- Born: Dino George Fekaris January 24, 1945 (age 81) Pittsburgh, Pennsylvania, U.S.
- Education: Wayne State University
- Known for: "I Will Survive"

= Dino Fekaris =

American music producer and songwriter

Dino George Fekaris (born January 24, 1945) is an American music producer and songwriter.

Fekaris was the producer and co-writer, with Freddie Perren, of the 1978 song "I Will Survive", and other songs recorded by Gloria Gaynor.
Nominated five times for the Grammy Award, he won once in 1979 for "I Will Survive".

== Biography ==
Dino attended Wayne State University in Detroit, Michigan, and was a member of Delta Chi Fraternity.

He joined Motown at the tail end of the 1960s as a producer and writer, initially linking with Nick Zesses and working with the likes of The Naturals. Their first major success came with Rare Earth, for whom they penned "I Just Want to Celebrate" and "Hey Big Brother", with Zesses and Fekaris also linking up with fellow writer and producer Tom Baird in the band Matrix. The trio also wrote together, penning "Love Me" for Diana Ross, a No. 38 UK hit in 1974.
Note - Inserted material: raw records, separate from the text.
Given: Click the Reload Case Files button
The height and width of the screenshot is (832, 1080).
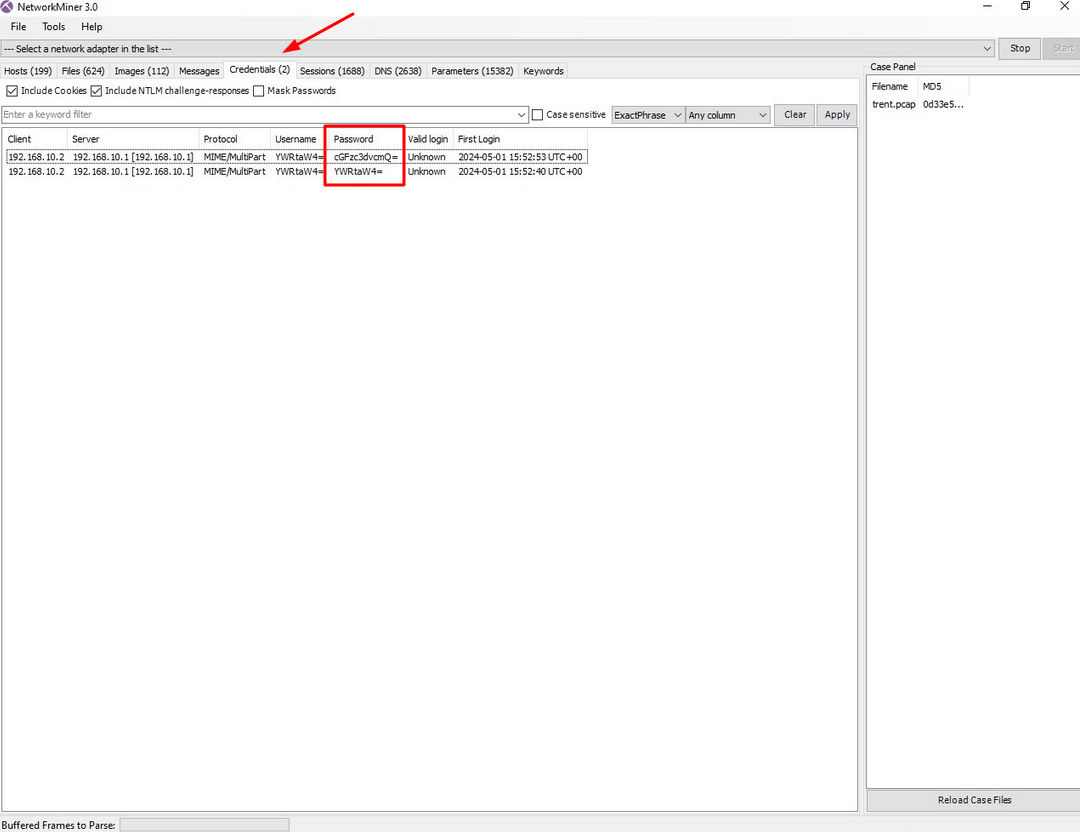Looking at the screenshot, I should click(x=974, y=800).
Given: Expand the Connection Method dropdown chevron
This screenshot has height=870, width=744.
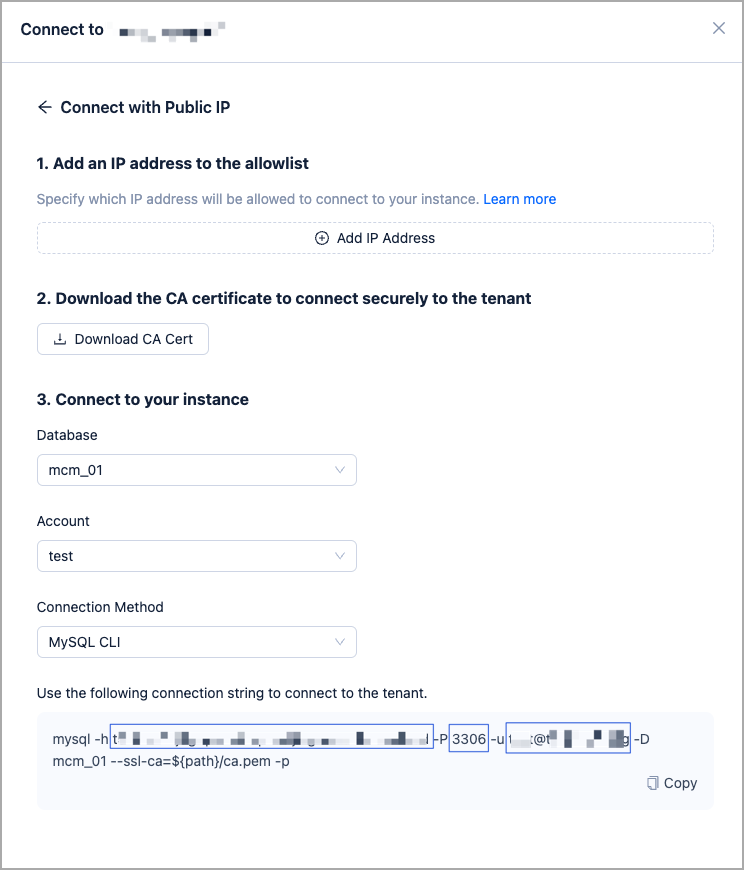Looking at the screenshot, I should (340, 642).
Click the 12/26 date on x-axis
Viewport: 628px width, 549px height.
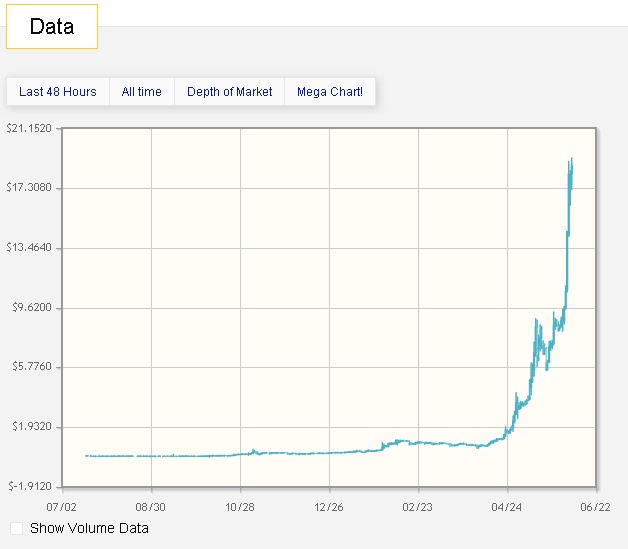(x=329, y=506)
Fekaris was fired by Motown in the mid-70s, and he teamed up with Perren to write "I Will Survive", later recorded by Gloria Gaynor. Fekaris and Perren also wrote a number of songs together, including "Shake Your Groove Thing", "I Pledge My Love" and "Reunited" by Peaches & Herb, "She Don't Let Nobody (But Me)" by Curtis Mayfield, and "Makin' It" by David Naughton and co-writer of the Rare Earth hit "I Just Want to Celebrate".